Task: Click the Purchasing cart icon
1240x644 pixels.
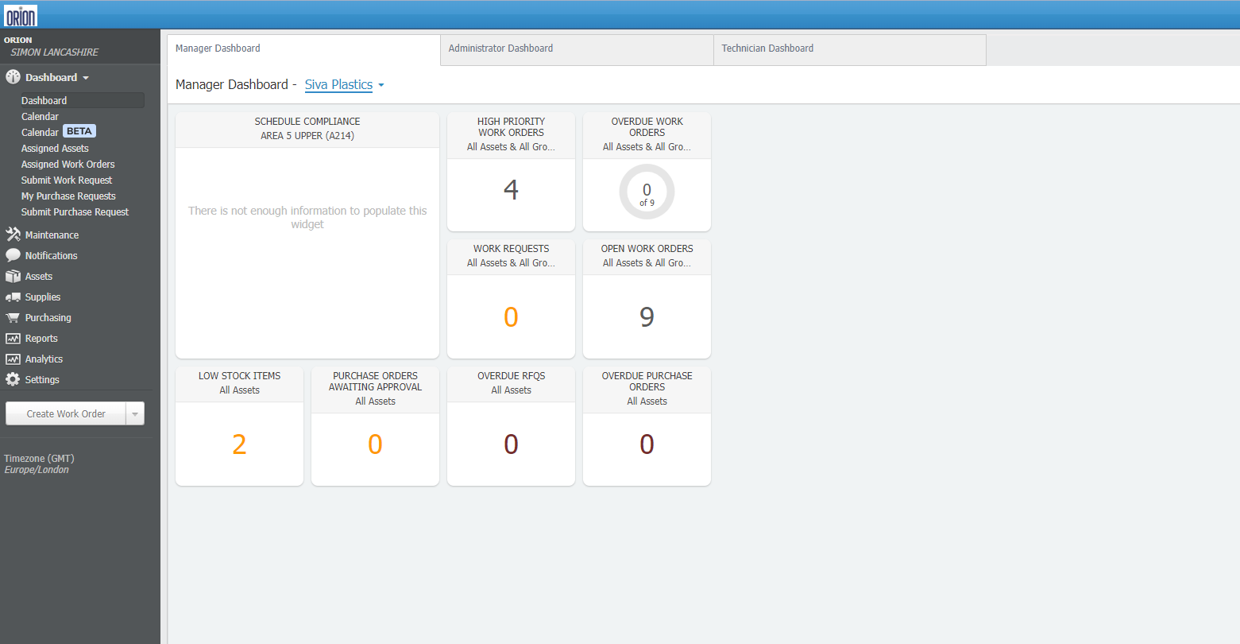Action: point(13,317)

--

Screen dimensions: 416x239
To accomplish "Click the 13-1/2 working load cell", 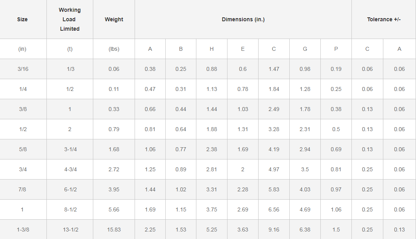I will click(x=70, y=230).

Aufgabe –
Schreib die Zeilen von der Zeile mit „Task: Click the Purchasing cart icon“ bis zur Zeile mit „Action: point(13,317)“ neu, ersetze darin „Purchasing“ durch „Shopping“ und lass alles Übrige unverändert. Die Bilder gehören nicht in die Antwort.

Lösung –
Task: Click the Shopping cart icon
1240x644 pixels.
Action: point(13,317)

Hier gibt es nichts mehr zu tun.